[Screenshot grounding data]
- - - - -

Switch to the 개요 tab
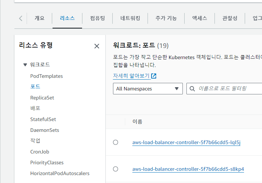This screenshot has height=183, width=262. (39, 18)
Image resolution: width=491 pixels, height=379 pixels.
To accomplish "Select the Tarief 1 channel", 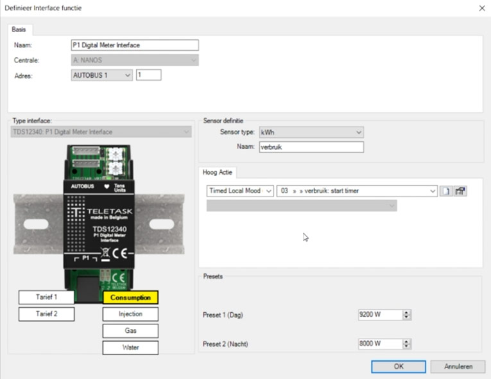I will coord(46,297).
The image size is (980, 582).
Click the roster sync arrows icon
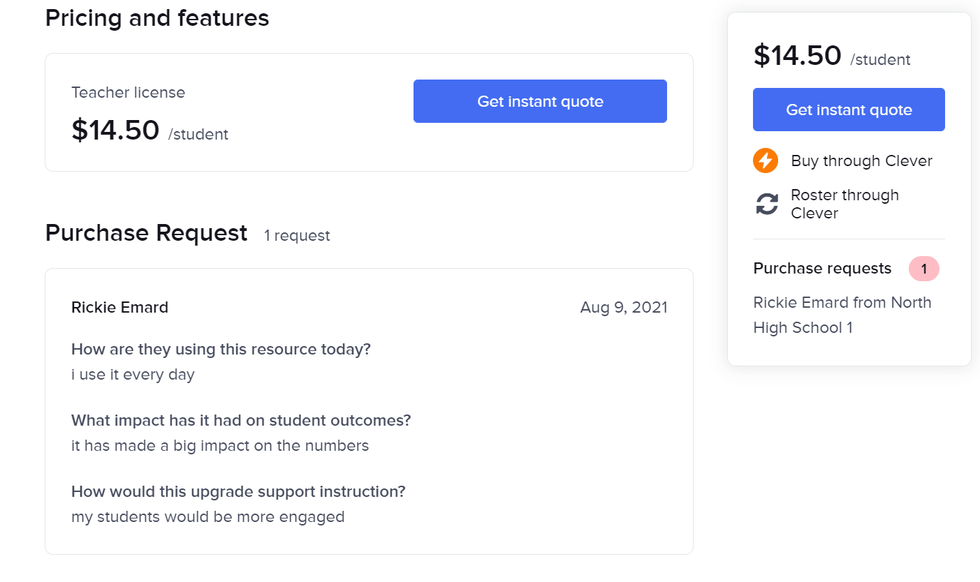767,204
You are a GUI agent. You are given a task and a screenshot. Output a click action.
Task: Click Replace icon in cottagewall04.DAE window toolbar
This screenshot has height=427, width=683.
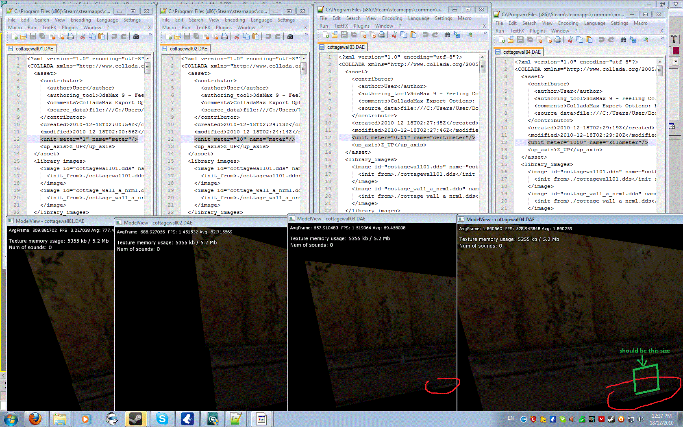point(633,40)
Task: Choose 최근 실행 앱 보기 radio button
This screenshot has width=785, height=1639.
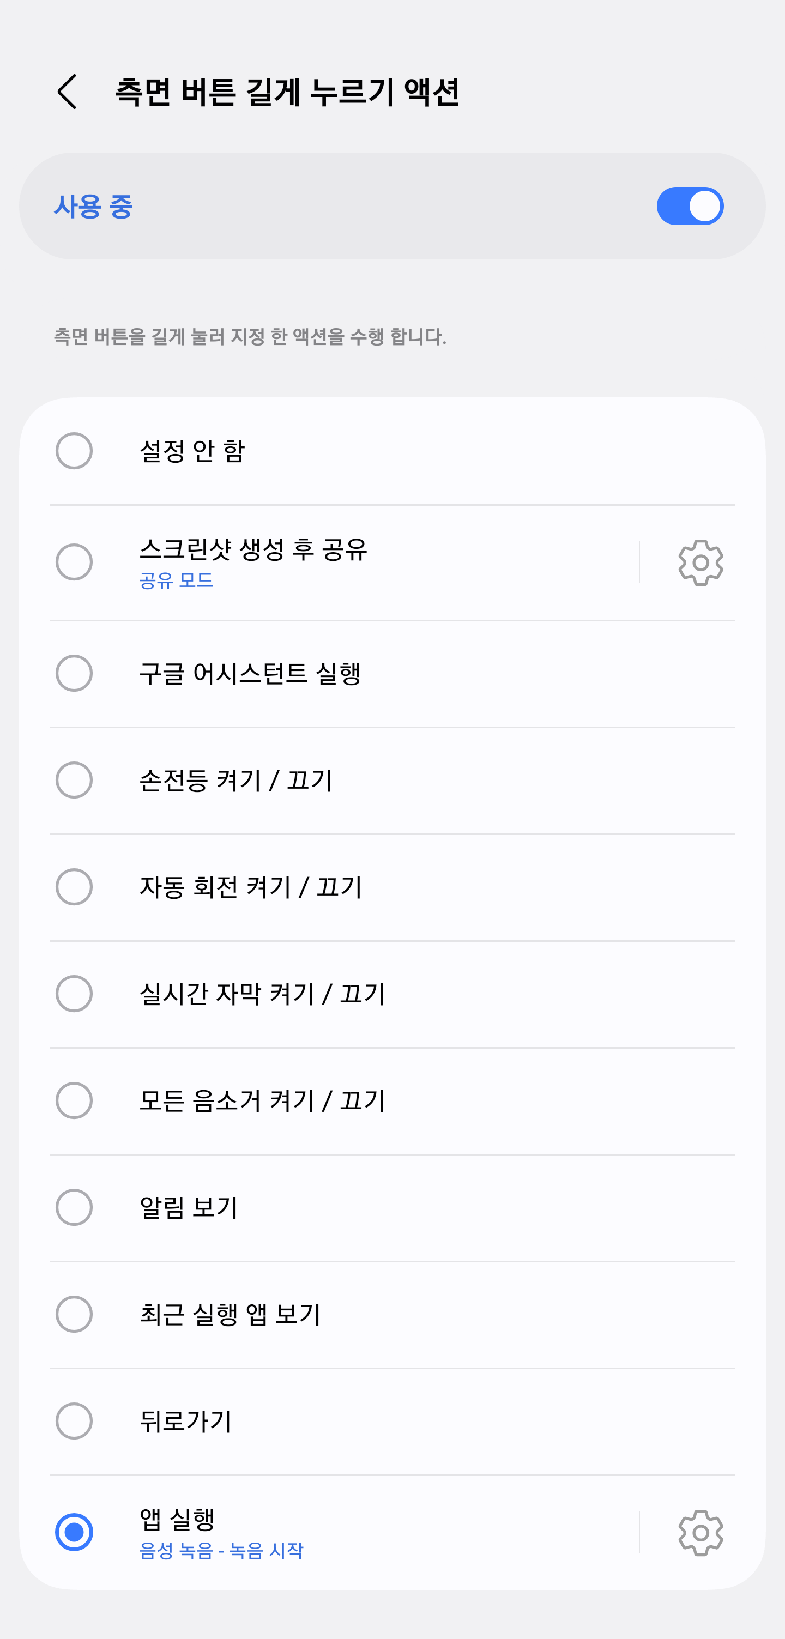Action: [x=74, y=1315]
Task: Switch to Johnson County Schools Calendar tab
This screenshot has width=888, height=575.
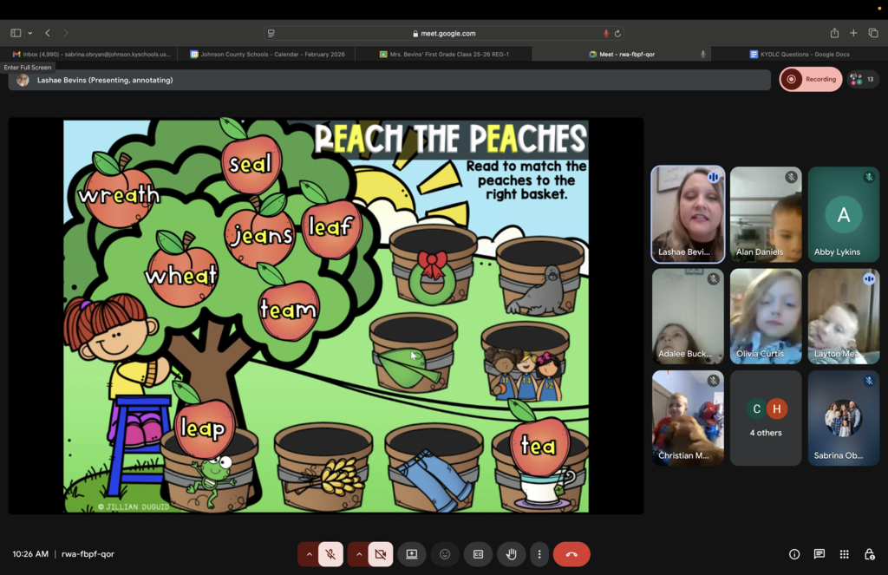Action: point(267,54)
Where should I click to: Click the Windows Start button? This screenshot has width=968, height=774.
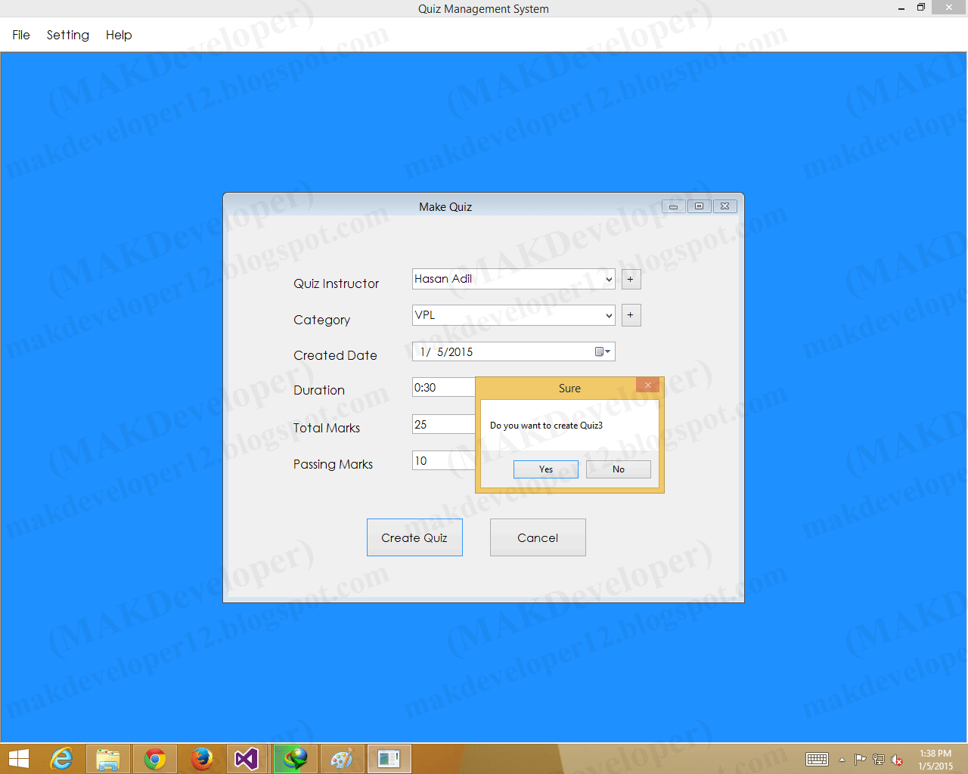[18, 758]
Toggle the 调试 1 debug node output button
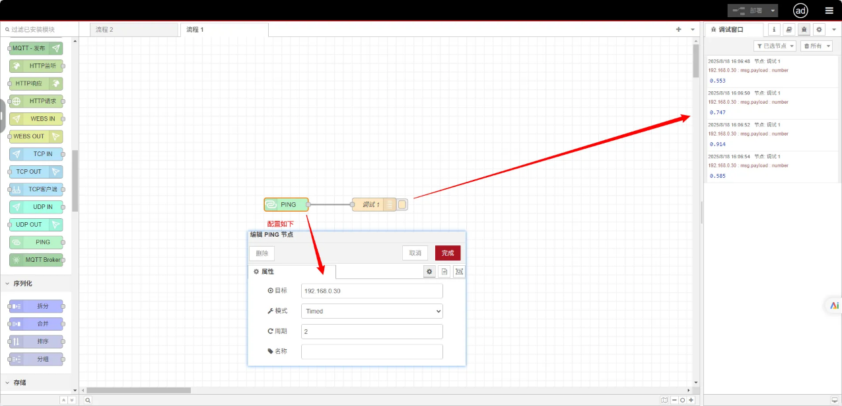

- - - - -

**EXERCISE INSTRUCTIONS**
The lines from the one containing "Task: Switch to" through the end of the data above are to be copied exactly, both ends included, and pictures are to be omitted.

**WRITTEN ANSWER**
Task: Switch to Johnson County Schools Calendar tab
This screenshot has width=888, height=575.
Action: point(267,54)
Where should I click to: Click the Windows Start button? This screenshot has width=968, height=774.
[18, 758]
Toggle the 调试 1 debug node output button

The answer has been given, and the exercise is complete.